_Task description_. Copy out the first line of the listing and every line after it, exactly, until you have copied the line containing "Find (2272, 145)".

_Supplied data_.
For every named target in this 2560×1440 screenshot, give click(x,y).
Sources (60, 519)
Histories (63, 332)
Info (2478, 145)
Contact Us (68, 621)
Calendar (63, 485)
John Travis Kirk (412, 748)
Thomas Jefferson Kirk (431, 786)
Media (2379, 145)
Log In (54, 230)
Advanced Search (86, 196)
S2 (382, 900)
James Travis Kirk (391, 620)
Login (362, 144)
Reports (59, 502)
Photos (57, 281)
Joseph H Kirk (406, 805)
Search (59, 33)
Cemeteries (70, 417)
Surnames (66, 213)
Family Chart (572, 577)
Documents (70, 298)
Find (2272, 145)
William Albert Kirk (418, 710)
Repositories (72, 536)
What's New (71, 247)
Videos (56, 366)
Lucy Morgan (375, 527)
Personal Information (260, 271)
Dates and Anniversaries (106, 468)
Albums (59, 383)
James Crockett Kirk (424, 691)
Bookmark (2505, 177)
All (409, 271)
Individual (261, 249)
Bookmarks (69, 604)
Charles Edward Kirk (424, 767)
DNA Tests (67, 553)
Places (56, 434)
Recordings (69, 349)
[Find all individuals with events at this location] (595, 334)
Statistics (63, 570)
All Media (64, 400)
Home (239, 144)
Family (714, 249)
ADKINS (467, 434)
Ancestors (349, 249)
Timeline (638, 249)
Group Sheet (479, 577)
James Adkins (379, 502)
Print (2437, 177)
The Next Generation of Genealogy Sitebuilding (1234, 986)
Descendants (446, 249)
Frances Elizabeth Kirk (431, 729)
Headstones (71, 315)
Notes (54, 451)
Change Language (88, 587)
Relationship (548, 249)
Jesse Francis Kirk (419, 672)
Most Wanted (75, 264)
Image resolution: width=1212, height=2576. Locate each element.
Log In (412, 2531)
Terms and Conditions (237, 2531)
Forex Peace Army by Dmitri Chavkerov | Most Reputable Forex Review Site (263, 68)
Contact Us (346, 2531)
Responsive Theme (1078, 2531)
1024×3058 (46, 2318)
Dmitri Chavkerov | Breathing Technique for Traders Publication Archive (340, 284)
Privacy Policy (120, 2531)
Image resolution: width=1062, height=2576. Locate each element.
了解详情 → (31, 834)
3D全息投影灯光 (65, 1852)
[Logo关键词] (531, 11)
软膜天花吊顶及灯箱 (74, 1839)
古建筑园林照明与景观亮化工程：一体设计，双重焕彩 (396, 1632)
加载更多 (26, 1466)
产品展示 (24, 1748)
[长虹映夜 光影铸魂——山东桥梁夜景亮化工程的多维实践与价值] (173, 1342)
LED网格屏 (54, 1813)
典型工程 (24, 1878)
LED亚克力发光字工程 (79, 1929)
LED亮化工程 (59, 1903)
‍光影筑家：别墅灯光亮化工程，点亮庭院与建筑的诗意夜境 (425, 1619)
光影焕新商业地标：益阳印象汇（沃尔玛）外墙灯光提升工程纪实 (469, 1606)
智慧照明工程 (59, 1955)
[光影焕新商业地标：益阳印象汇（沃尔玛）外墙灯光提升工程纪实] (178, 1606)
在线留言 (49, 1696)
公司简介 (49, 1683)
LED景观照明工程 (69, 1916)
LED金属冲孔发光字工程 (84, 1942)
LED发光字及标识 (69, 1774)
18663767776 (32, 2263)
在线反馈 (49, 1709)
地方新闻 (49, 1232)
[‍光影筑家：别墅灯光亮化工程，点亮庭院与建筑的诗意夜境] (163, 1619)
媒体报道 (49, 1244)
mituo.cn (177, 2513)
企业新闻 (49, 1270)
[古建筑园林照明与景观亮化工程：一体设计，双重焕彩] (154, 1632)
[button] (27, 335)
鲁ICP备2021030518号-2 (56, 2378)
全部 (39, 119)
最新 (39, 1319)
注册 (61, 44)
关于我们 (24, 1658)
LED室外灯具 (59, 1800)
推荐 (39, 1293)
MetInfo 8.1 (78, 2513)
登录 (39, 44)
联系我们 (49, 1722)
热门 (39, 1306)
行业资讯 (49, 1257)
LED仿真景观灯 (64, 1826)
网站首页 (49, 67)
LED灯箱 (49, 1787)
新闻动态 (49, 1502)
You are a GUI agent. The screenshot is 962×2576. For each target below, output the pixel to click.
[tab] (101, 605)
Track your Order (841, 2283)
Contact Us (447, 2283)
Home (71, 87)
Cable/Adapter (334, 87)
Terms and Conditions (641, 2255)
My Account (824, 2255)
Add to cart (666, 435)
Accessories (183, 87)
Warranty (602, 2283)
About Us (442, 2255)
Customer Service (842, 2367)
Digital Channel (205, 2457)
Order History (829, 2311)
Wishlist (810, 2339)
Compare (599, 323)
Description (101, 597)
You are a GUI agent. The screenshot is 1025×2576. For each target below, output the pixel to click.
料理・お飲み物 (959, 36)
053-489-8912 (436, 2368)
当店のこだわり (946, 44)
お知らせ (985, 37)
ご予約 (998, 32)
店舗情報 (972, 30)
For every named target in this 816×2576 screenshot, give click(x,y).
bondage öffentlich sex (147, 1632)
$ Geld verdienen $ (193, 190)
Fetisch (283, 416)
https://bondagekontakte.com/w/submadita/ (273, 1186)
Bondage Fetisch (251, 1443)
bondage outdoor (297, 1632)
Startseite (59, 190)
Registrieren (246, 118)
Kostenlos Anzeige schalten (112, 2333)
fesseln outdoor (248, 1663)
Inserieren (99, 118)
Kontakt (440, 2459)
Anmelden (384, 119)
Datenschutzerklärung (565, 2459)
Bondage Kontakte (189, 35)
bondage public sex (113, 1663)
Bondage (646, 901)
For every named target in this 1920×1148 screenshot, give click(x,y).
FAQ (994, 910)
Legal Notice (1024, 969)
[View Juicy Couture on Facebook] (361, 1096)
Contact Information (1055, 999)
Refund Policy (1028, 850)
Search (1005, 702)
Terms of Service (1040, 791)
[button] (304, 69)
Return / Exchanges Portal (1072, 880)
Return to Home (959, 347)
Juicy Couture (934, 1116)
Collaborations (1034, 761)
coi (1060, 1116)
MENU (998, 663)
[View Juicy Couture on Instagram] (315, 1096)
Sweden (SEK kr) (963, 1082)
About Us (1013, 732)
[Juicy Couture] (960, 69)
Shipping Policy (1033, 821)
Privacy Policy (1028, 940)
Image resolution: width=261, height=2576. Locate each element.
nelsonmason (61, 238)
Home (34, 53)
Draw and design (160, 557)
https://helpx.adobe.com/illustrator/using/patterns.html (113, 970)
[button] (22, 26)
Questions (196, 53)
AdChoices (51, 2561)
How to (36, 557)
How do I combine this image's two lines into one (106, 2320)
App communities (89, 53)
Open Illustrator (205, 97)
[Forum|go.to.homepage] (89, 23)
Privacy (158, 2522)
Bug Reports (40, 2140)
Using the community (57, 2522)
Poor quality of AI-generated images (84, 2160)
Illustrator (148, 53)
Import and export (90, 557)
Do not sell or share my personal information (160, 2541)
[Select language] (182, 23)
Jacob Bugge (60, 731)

_Expected output_.
For every named target in this 2560×1440 screenshot, give click(x,y).
Sources (60, 519)
Histories (63, 332)
Info (2478, 145)
Contact Us (68, 621)
Calendar (63, 485)
John Travis Kirk (412, 748)
Thomas Jefferson Kirk (431, 786)
Media (2379, 145)
Log In (54, 230)
Advanced Search (86, 196)
S2 (382, 900)
James Travis Kirk (391, 620)
Login (362, 144)
Reports (59, 502)
Photos (57, 281)
Joseph H Kirk (406, 805)
Search (59, 33)
Cemeteries (70, 417)
Surnames (66, 213)
Family Chart (572, 577)
Documents (70, 298)
Find (2272, 145)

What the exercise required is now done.